Bob is running a computer program and it stutters periodically every 2 minutes. The CPU load is relatively low and Bob isn't running low on RAM.

He decides to trace his complete system for 10 minutes. He opens the LTTng view in eclipse. From the control, he creates a session and enables all kernel tracepoints.

He now has a 10 GB trace file. He imports the trace to his viewer and loads it up.

A cursory look at the histogram bar on the bottom show relatively even event distribution, there are no interesting spikes, so he will have to dig deeper to find the issue. If he had seen a spike every 2 minutes, there would be strong chances this would be the first thing to investigate as it would imply a lot of kernel activity at the same period as his glitch, this would have been a path to investigate.

As Bob suspects that he may be having some hardware raising IRQs or some other hardware based issue and adding delays. He looks at the ressource view and doesn't see anything abnormal.

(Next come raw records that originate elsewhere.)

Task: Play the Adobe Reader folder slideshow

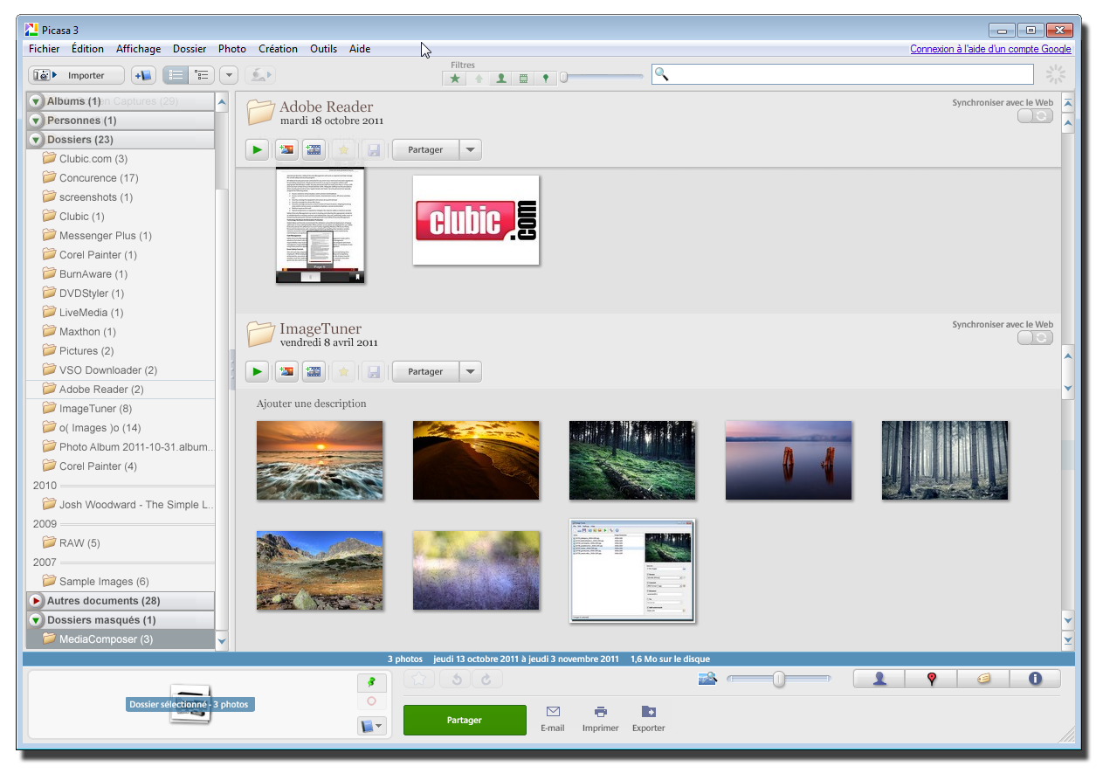Action: click(257, 150)
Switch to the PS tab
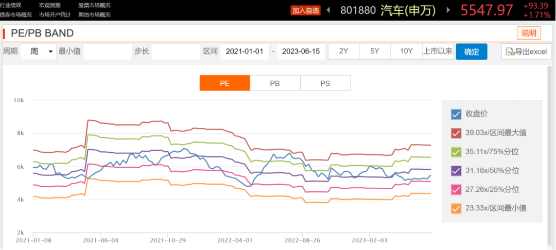 click(325, 83)
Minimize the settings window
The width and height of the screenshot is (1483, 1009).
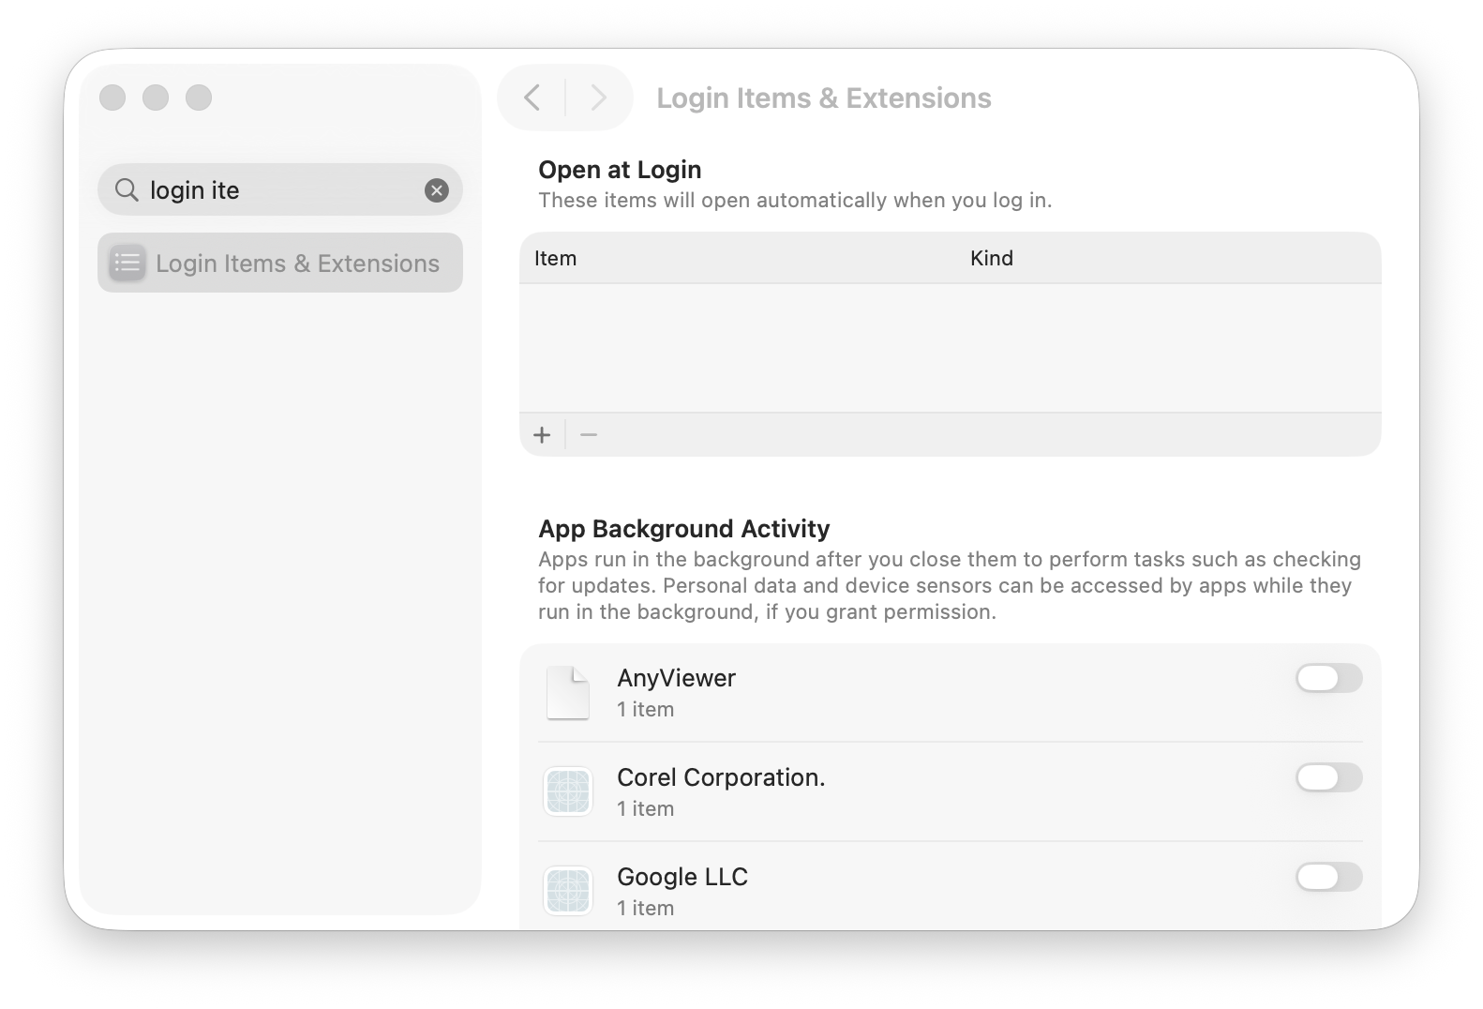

Bob did note an exact second one glitch occurred: 11:58:03. He zooms into the time range or 11:58:02-11:58:04 using the histogram. He is happy to see the time is human readable local wall clock time and no longer in "nanseconds since the last reboot".
In the resource view, once again, he sees many soft irqs being raised at the same time, around the time his GUI would freeze. He changes views and looks at the control flow view at that time and sees a process spending a lot of time in the kernel: FooMonitor- his temperature monitoring software.

At this point he closes FooMonitor and notices the bug disappeared. He could call it a day but he wants to see what was causing the system to freeze. He cannot justify closing a piece of software without understanding the issue. It may be a conflict that HIS software is causing after all.

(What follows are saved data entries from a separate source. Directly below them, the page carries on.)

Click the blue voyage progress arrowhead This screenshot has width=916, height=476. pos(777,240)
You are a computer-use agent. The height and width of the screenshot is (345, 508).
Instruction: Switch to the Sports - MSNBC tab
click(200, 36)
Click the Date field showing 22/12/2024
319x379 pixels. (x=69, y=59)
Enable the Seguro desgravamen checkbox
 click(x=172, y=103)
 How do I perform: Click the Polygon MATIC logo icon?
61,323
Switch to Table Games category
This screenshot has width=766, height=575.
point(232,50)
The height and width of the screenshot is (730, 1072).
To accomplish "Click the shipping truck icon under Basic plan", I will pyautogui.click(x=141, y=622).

The system freezes around the time this program is running. He clicks on the process in the control flow view and looks at the corresponding events in the detailed events view. He sees: open - read - close repeated hundreds of times on the same file. The file being read was /dev/HWmonitor. He sends a report to the FooMonitor team and warns his team that FooMonitor was glitching their performance.

The FooMonitor team finds that they were calling a system bus call that would halt a CPU while reading the temperature so that the core would not induce an 0.1 degree error in the reading, by disabling this feature, they improve their software and stop the glitches from occurring on their custommer's machine. They also optimize their code to open the file read and clone it once.

By using system wide kernel tracing, even without deep kernel knowledge Bob was able to isolate a bug in a rogue piece of software in his system.

Slow I/O

Alice is running her server. She noticed that one of her nodes was slowing down, and wasn't sure why, upon reading the trace she noticed that her time between a block request and complete was around 10ms.

This is abnormal, normally her server handles IOs in under 100us, since they are quite local.

She walks up to the server and hears the hard drive thrashing, This prompts her to look up in the events view the sectors being read in the block complete requests. There are her requests interleaved with other ones at the opposite side of the hard drive.

She sees the tracer writing but there is another process that is writing to the server disk non stop. She looks in the control flow view and sees that there's a program from another fellow engineer, "Wally" that is writing in his home in a loop "All work and no play makes Jack a dull boy.".

Alice kills the program, and immediately the server speeds up. She then goes to discuss this with Wally and implements strict hard disk quotas on the server.